Papillary thyroid carcinoma (PTC) is the most common type of thyroid cancer, and patients with the BRAF^V600E mutation often exhibit aggressive tumor behavior. Here, we identified Arylsulfatase I (ARSI) as a gene whose expression was significantly upregulated in BRAF^V600E PTC and was associated with poor prognosis. High ARSI expression correlated with advanced disease stage, BRAF mutation, and worse overall survival in PTC patients. Functional studies revealed that ARSI promoted the tumor growth, cell migration, and epithelial-mesenchymal transition (EMT) of BRAF^V600E PTC cells in vitro. In vivo studies confirmed that ARSI suppression inhibited tumor growth and metastasis in mouse models of PTC. Mechanistically, ARSI knockdown triggered ferroptosis in BRAF^V600E-mutant PTC cells and sensitized PTC cells to sorafenib-induced ferroptosis.
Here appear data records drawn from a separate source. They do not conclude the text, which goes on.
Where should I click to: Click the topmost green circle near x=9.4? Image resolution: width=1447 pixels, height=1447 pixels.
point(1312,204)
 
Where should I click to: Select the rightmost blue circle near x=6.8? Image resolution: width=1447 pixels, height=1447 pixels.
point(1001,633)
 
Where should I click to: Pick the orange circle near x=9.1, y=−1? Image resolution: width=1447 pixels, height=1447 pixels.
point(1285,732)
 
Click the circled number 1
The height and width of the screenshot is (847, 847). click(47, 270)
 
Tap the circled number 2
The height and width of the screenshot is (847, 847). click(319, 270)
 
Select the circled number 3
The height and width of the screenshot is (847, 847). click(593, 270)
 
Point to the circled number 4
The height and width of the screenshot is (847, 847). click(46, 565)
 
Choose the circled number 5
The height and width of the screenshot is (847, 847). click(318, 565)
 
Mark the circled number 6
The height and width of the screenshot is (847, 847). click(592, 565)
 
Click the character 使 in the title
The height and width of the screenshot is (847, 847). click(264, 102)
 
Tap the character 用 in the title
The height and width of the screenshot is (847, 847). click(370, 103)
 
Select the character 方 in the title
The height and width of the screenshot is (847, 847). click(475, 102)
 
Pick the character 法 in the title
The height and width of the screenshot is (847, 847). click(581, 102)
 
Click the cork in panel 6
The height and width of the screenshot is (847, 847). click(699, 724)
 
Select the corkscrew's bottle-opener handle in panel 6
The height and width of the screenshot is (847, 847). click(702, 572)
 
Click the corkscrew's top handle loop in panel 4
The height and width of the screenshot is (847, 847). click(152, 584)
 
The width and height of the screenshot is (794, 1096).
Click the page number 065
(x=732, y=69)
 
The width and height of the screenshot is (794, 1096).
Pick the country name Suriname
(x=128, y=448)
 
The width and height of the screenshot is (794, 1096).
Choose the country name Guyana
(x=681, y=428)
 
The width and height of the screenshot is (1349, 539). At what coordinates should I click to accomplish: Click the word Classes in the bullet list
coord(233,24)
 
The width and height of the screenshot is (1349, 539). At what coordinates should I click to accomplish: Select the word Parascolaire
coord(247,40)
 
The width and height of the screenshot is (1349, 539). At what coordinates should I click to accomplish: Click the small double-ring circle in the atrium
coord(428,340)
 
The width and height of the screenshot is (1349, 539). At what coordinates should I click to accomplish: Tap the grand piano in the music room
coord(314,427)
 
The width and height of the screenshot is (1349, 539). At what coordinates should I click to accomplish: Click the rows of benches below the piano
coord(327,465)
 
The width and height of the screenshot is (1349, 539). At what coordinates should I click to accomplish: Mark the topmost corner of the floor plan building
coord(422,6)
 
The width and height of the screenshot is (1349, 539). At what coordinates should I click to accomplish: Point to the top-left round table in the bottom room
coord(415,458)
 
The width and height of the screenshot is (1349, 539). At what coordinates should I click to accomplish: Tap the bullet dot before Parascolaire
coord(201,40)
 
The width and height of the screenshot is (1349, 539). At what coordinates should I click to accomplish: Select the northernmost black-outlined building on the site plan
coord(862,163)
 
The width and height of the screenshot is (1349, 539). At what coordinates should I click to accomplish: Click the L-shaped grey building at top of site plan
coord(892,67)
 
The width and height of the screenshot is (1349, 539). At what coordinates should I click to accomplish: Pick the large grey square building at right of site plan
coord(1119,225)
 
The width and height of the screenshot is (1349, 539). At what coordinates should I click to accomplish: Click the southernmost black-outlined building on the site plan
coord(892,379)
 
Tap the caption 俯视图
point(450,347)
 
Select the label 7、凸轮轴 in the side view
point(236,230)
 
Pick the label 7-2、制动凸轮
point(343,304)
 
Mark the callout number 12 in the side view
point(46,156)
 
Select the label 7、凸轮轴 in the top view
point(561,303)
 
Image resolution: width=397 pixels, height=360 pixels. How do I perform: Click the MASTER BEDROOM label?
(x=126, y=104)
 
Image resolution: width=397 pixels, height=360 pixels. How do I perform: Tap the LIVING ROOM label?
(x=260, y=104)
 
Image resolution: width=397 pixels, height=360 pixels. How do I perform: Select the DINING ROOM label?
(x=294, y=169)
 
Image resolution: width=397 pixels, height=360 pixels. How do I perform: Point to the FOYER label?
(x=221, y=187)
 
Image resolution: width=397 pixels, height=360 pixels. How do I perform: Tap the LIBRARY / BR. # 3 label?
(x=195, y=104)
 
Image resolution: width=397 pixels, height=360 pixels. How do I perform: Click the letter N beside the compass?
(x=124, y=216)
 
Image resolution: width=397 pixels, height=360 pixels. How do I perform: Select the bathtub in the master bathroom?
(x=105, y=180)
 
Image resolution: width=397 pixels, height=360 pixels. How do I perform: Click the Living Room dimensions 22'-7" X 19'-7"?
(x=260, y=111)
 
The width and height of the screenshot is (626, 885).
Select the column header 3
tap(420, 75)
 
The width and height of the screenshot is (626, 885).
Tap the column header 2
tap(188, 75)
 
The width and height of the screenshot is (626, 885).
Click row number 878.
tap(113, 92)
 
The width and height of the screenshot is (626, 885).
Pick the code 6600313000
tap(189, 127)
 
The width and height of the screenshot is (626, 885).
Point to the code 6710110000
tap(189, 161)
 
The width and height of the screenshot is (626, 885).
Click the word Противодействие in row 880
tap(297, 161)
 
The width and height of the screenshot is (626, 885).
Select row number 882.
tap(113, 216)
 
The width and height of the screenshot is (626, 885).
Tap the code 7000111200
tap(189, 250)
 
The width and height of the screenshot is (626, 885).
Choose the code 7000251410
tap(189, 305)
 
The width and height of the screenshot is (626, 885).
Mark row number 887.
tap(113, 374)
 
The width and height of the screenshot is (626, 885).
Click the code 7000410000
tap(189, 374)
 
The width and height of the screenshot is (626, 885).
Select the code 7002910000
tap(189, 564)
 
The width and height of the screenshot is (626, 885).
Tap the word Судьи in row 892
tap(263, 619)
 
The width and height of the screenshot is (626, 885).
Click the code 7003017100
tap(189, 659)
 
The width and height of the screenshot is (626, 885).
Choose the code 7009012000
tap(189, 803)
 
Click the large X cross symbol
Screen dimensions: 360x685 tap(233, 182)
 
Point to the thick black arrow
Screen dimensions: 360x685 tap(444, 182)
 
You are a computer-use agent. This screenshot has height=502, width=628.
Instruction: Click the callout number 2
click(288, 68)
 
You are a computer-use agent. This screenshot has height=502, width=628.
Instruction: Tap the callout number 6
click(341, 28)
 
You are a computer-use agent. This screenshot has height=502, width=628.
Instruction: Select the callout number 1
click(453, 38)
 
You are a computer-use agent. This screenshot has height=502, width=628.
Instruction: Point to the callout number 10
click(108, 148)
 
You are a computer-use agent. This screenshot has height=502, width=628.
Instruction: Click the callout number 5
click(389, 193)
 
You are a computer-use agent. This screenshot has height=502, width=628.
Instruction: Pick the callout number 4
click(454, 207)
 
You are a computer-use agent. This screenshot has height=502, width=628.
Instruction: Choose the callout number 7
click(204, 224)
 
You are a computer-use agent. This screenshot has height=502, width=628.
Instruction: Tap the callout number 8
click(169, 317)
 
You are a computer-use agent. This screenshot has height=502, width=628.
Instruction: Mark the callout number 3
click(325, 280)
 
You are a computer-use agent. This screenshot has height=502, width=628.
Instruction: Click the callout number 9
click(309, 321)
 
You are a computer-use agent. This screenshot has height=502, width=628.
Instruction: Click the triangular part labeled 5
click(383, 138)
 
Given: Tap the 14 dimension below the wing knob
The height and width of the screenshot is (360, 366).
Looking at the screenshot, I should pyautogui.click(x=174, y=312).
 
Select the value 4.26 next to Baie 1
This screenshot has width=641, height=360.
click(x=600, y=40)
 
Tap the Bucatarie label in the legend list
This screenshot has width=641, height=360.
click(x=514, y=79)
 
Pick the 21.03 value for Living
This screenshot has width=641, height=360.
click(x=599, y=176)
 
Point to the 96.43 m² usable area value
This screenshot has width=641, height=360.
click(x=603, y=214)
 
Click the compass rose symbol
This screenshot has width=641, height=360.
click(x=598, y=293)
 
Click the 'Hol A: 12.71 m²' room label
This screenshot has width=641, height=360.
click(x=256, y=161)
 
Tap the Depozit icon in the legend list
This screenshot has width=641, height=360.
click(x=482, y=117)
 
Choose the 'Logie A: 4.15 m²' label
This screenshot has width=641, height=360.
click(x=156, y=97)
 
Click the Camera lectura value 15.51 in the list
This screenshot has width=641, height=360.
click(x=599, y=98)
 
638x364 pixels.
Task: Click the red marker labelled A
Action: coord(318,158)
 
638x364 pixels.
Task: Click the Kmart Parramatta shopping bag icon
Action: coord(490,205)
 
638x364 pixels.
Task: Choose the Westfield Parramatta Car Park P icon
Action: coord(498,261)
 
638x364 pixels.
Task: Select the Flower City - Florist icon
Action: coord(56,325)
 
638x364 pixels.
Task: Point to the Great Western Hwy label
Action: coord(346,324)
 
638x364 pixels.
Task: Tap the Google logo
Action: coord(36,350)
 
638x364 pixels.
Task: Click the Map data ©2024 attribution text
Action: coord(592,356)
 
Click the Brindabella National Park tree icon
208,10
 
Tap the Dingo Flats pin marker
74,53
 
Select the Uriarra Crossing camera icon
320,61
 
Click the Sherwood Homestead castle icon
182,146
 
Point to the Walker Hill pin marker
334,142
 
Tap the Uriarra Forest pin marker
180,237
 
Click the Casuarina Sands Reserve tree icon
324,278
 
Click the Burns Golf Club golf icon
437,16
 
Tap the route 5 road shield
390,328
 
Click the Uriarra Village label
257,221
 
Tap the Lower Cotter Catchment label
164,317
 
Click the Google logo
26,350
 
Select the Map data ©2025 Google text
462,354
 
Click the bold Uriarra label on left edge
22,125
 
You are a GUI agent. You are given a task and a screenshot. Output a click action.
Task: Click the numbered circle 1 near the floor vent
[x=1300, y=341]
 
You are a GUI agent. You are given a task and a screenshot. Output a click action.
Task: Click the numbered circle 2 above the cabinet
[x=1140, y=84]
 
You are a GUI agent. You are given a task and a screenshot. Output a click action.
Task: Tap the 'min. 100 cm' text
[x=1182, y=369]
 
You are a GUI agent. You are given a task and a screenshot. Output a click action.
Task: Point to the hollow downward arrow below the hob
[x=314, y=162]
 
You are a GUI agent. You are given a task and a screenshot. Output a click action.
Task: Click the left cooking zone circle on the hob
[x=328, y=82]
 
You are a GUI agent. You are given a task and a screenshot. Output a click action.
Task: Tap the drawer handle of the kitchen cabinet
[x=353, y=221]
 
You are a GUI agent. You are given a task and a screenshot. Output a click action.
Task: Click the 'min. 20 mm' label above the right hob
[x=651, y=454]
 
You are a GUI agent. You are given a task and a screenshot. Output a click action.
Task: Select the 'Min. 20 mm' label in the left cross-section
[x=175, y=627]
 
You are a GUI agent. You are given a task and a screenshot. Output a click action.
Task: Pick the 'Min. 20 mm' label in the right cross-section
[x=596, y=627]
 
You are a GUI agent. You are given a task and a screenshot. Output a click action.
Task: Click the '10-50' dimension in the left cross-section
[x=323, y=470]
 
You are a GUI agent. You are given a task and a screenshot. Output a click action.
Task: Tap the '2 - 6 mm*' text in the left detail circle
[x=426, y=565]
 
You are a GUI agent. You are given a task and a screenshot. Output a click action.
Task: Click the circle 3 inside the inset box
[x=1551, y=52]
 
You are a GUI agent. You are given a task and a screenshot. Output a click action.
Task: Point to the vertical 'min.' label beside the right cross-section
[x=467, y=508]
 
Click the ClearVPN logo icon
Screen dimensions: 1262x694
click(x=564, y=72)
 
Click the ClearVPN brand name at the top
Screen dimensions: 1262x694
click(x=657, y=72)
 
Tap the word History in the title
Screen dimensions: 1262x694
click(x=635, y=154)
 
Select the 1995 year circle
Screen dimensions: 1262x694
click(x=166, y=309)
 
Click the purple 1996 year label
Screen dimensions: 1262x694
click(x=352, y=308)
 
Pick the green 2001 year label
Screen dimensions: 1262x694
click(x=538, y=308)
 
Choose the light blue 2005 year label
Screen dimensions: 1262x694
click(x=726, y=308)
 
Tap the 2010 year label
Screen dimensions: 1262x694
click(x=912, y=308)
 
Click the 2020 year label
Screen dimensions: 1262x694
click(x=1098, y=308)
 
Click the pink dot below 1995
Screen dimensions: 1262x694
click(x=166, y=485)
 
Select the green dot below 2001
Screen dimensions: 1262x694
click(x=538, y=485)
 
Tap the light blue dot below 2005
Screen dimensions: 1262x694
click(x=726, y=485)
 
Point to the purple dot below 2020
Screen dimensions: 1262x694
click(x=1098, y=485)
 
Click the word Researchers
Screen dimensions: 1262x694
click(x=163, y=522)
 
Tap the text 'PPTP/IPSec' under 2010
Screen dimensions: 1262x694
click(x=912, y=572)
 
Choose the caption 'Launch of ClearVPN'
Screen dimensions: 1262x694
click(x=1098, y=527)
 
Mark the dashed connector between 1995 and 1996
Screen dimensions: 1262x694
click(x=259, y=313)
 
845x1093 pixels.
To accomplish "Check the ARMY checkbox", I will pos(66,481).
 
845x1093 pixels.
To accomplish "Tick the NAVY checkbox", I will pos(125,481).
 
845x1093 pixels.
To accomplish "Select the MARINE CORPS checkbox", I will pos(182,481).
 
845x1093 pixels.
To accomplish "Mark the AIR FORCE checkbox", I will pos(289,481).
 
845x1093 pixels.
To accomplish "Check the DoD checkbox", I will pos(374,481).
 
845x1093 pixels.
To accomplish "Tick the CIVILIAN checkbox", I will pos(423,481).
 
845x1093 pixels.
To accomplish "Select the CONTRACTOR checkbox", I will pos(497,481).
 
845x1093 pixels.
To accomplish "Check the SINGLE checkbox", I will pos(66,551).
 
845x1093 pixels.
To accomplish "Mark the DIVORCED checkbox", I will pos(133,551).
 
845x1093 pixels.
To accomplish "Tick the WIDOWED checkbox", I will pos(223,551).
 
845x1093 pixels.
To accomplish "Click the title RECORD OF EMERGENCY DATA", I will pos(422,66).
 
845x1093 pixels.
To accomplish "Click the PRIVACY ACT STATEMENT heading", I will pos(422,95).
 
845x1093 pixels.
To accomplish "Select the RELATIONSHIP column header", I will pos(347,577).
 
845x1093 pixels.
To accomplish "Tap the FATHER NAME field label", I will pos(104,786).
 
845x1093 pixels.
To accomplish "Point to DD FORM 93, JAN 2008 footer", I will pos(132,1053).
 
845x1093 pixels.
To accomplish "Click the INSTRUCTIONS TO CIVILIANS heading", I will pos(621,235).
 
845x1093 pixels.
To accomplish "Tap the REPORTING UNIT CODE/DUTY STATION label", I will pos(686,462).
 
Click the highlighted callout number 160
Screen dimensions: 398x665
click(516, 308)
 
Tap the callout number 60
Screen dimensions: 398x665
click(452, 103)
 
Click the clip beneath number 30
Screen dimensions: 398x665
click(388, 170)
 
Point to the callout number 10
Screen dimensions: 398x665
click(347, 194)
Epiregulin (EREG) was identified as a downstream target of ARSI and is regulated by STAT3 transcriptional activation. EREG overexpression rescued the ferroptosis resistance and malignant phenotypes induced by ARSI knockdown in BRAF^V600E-mutant PTC cells. Finally, we constructed a prognostic signature and diagnostic model based on ARSI and EREG expression data, which demonstrated high predictive value for identifying high-risk PTC patients with the BRAF^V600E mutation. Our study highlights the critical role of ARSI in promoting aggressive phenotypes and therapeutic resistance in BRAF^V600E PTC through ferroptosis regulation. Targeting the ARSI-EREG axis may offer novel therapeutic avenues for improving outcomes in BRAF^V600E PTC patients.